Par ailleurs, la loi du 15 mai 1991 dispose qu’une juridiction peut saisir la Cour de cassation pour obtenir son avis sur une question de droit en matière civile ; il faut que la question présente par sa nouveauté de sérieuses difficultés d’interprétation et se trouve posée dans de nombreux litiges ; cependant, l’avis de la Cour de Cassation ne s’impose pas aux juges du fond.
Toujours pour respecter le droit des parties à diriger leur procès, on n'admet pas la Cour de cassation à censurer toutes les erreurs de droit : elle ne peut examiner la décision que dans la limite des moyens proposés par les parties.

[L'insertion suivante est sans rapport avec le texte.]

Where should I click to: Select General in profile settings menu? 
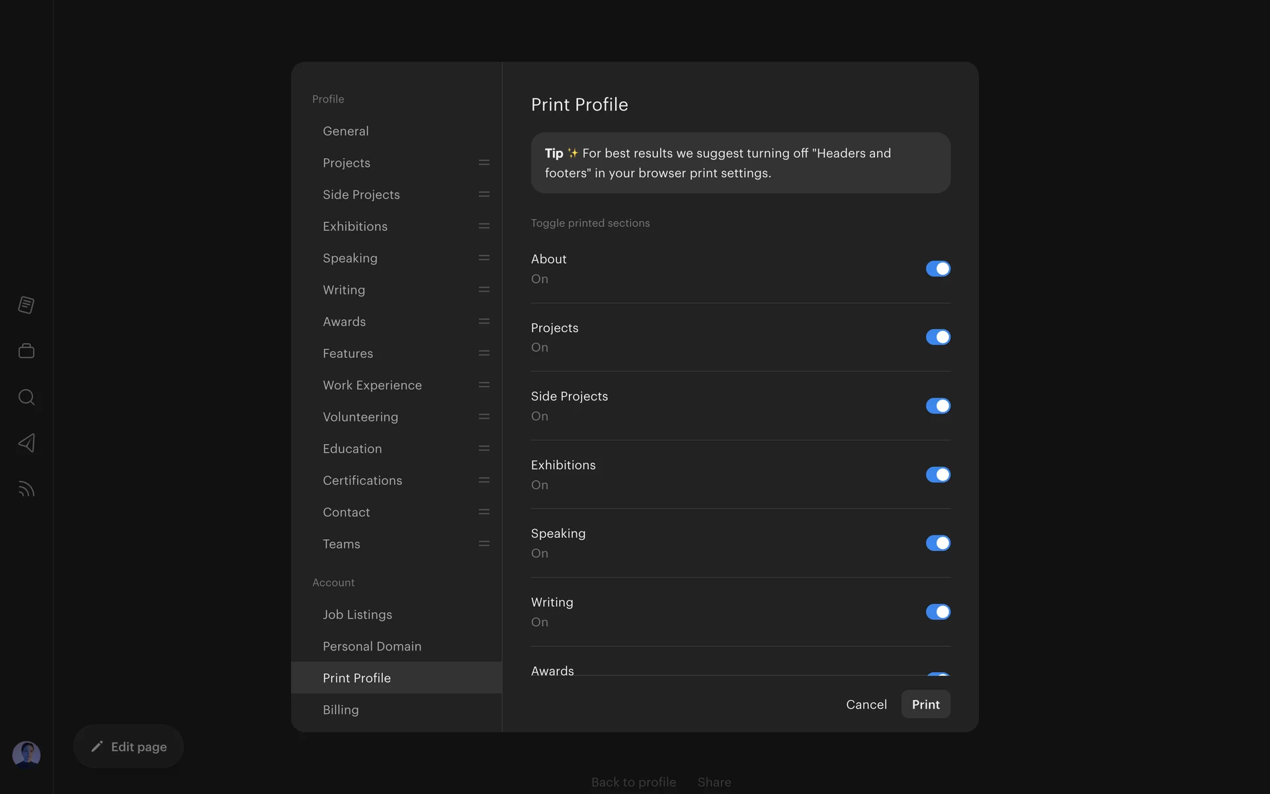(346, 131)
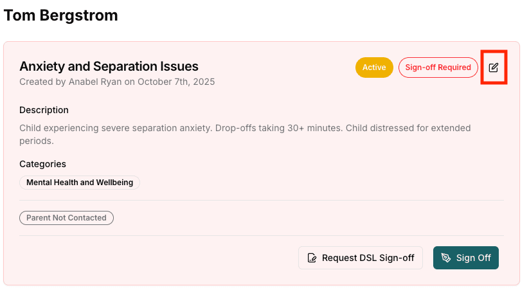Select the Parent Not Contacted tag
Image resolution: width=529 pixels, height=306 pixels.
tap(66, 218)
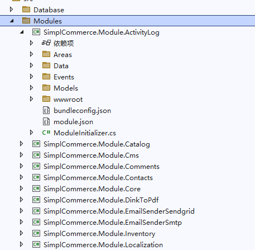Screen dimensions: 255x250
Task: Expand the Areas folder
Action: [31, 54]
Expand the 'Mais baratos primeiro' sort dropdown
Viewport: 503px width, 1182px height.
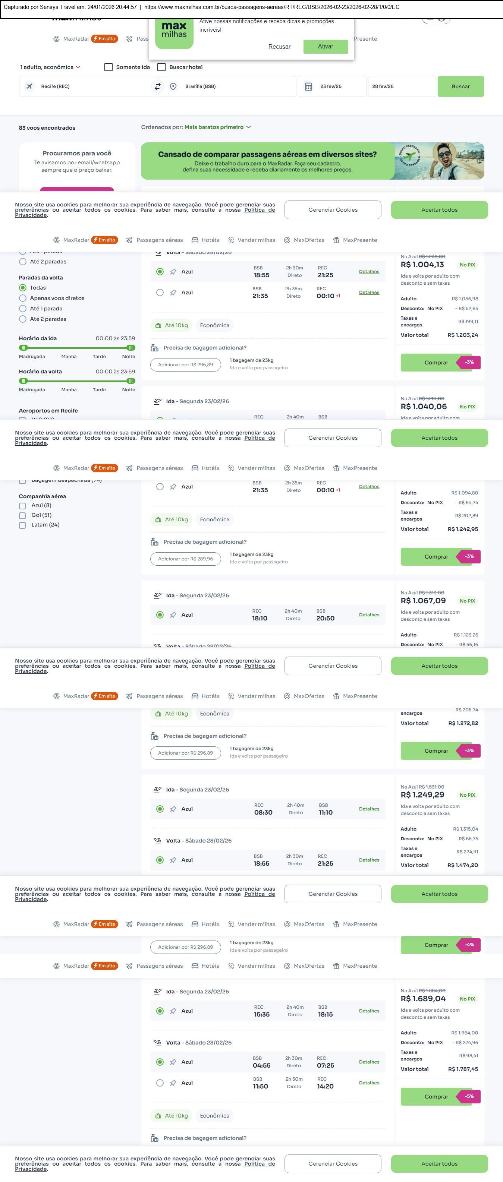click(x=217, y=127)
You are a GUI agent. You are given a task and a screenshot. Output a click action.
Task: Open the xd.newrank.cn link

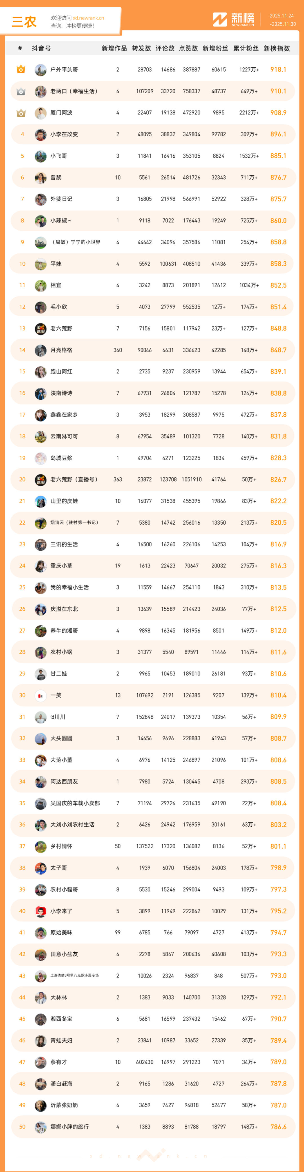(88, 18)
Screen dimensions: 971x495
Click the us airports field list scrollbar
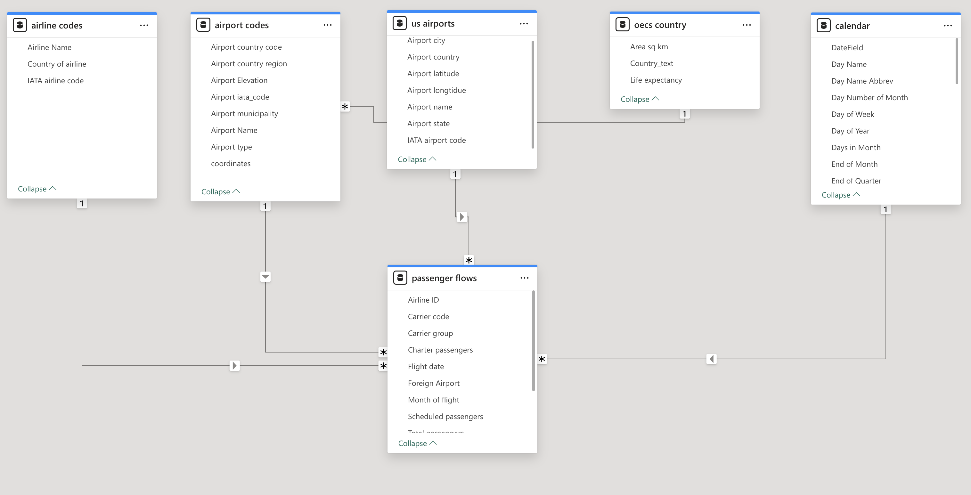pos(532,94)
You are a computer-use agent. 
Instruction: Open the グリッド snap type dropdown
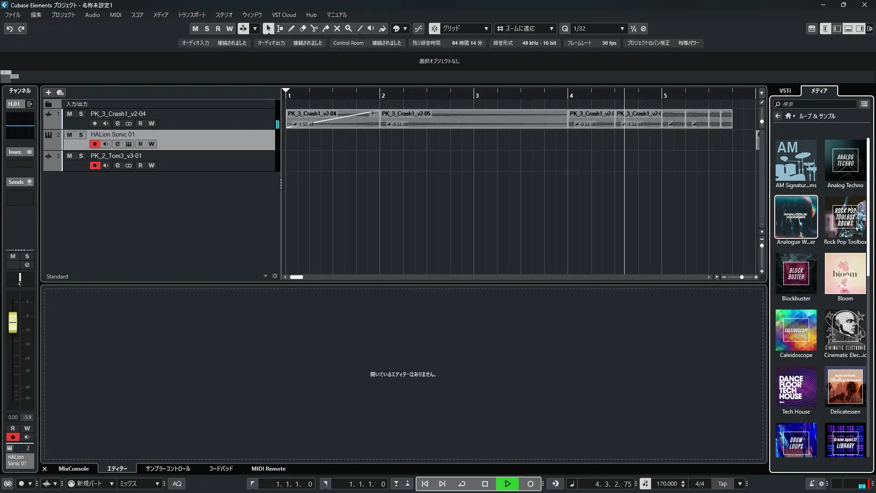coord(486,28)
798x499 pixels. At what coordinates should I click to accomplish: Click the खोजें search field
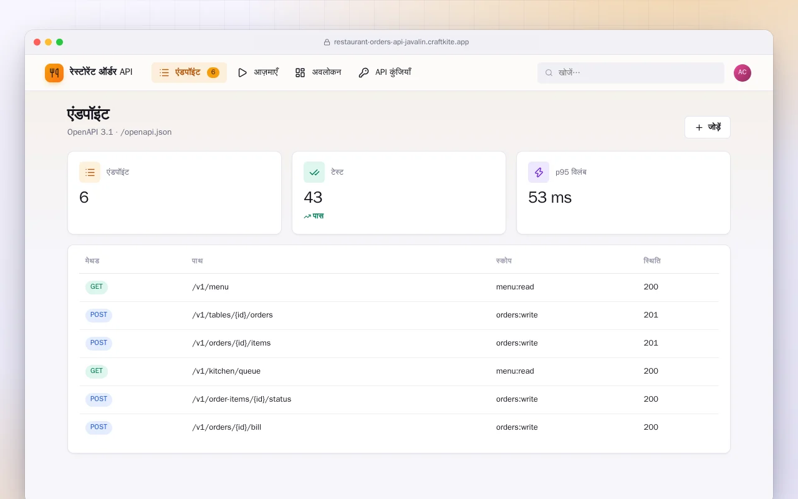coord(631,73)
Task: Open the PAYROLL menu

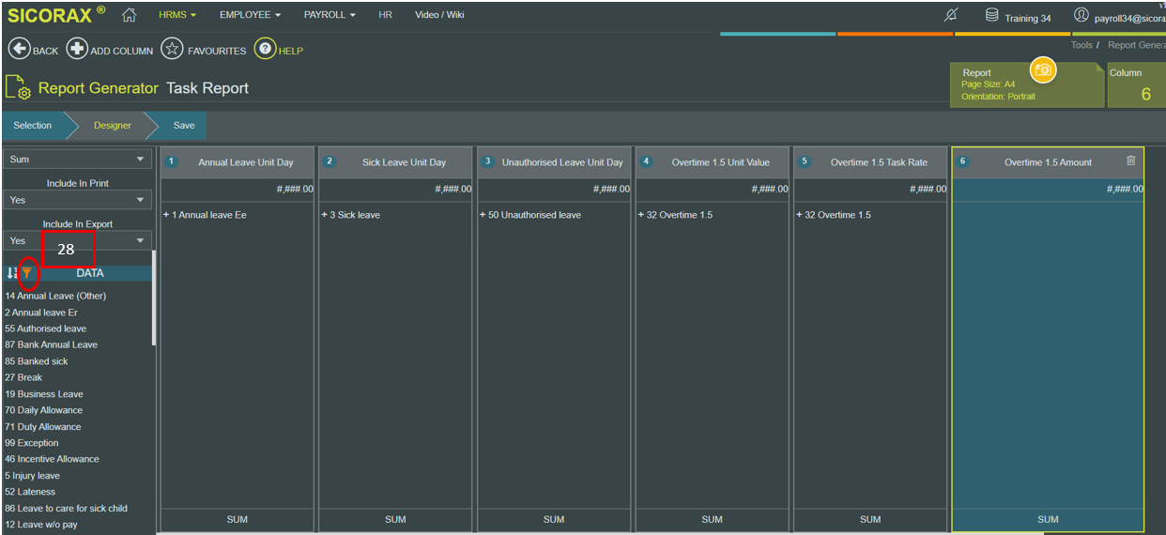Action: point(330,15)
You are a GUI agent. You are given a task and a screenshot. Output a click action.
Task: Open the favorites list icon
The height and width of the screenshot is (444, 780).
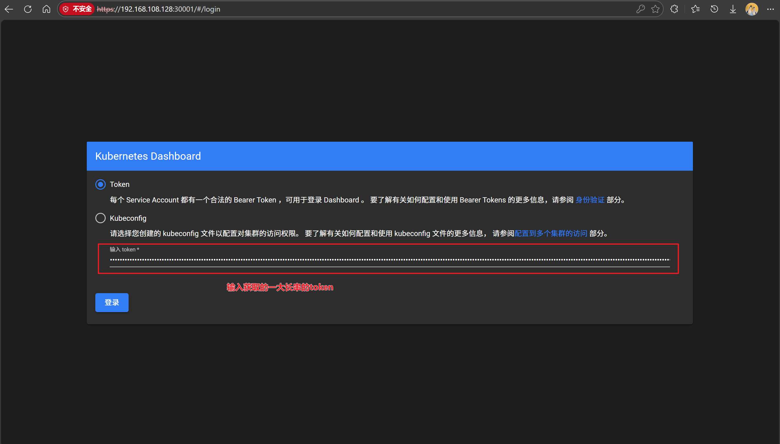[695, 9]
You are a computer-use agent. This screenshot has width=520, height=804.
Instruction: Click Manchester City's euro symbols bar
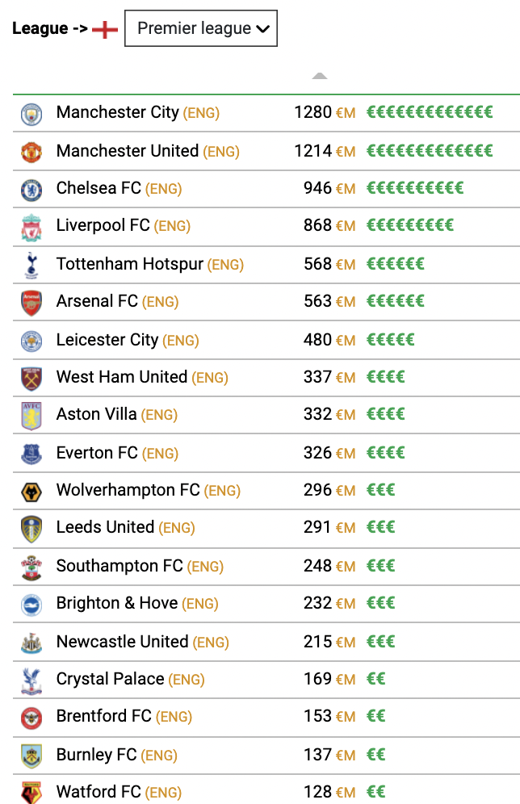[x=430, y=112]
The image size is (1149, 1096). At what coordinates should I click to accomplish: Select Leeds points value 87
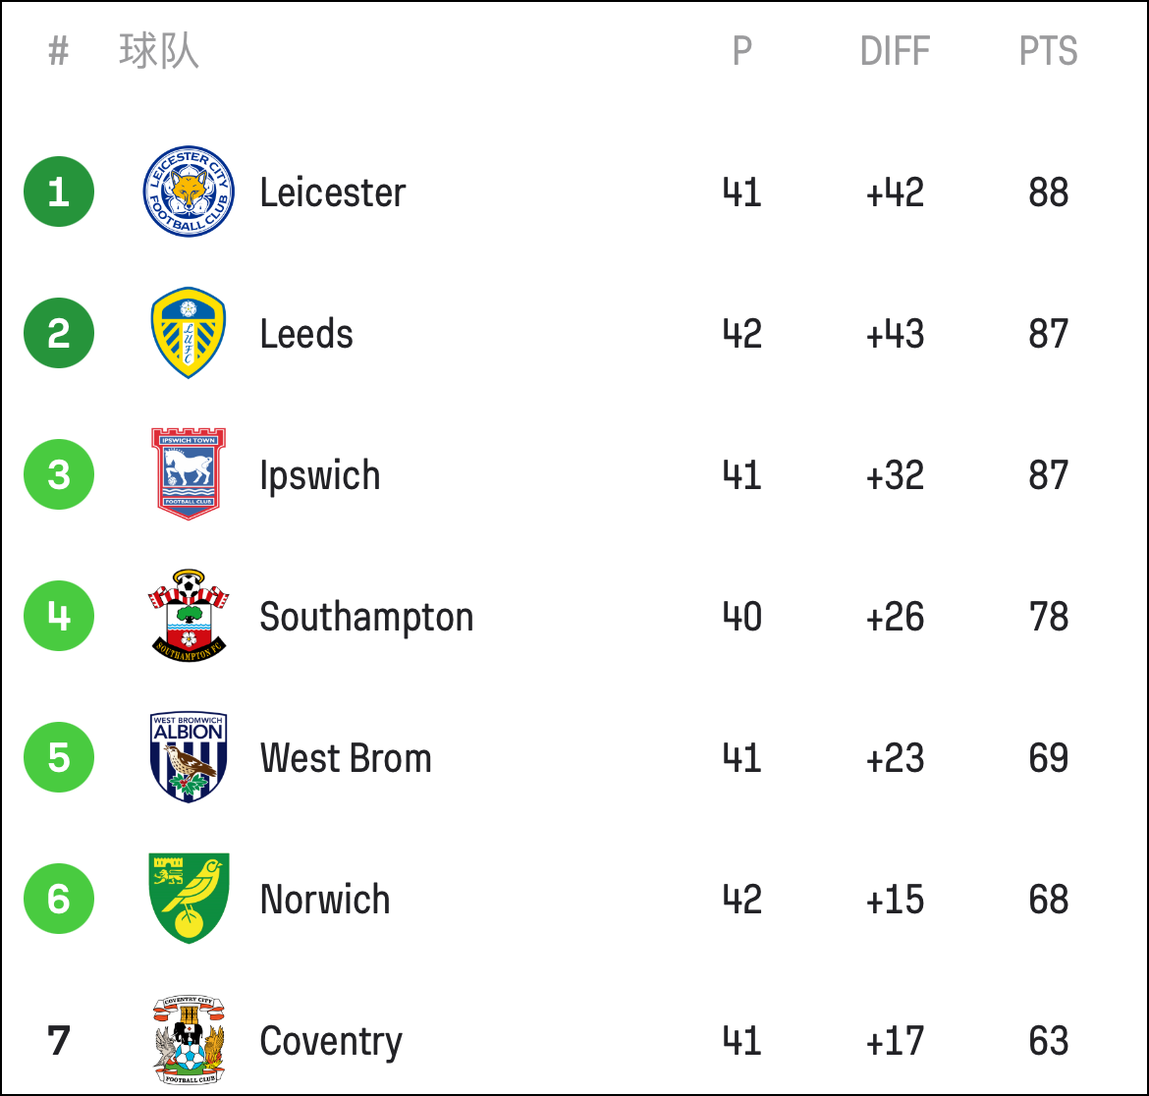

Tout au plus peut-elle invoquer d'office un moyen d'ordre public, s'il est de pur droit. Le droit allemand, au contraire, confère au BGH des pouvoirs beaucoup plus étendus ; il admet la libre révision de la décision attaquée. Le BGH peut relever d'office toutes les erreurs de droit, qu'elles soient ou non invoquées par les parties.
À la différence du BGH, dont la censure ne s'exerce ni sur les petits litiges ni sur les procès du travail portés devant des juridictions spéciales dont le tribunal suprême siège à Kassel, le contrôle de la Cour de cassation porte sur toutes les décisions rendues par les tribunaux judiciaires, quelles que soient la nature de la juridiction et l'importance du litige. Une affaire célèbre dans les annales judiciaires portait sur un intérêt de 1,25 franc (ancien).
Le pourvoi reste un ultime recours, il n'est possible que s'il n'existe pas d'autre moyen de faire rectifier l'erreur de droit. La décision doit être rendue en dernier ressort, c'est-à-dire soit sur appel, soit après décision non susceptible d'appel. Le plaideur qui a négligé d'interjeter appel n'est pas recevable.
Étendue du contrôle
Les tribunaux suprêmes d'Allemagne et d'Italie sont, comme la Cour de cassation, saisis seulement de questions de droit. On appelle, en France, causes d'ouverture à cassation les cas où le pourvoi est possible. Ces cas se ramènent tous à une violation de la loi.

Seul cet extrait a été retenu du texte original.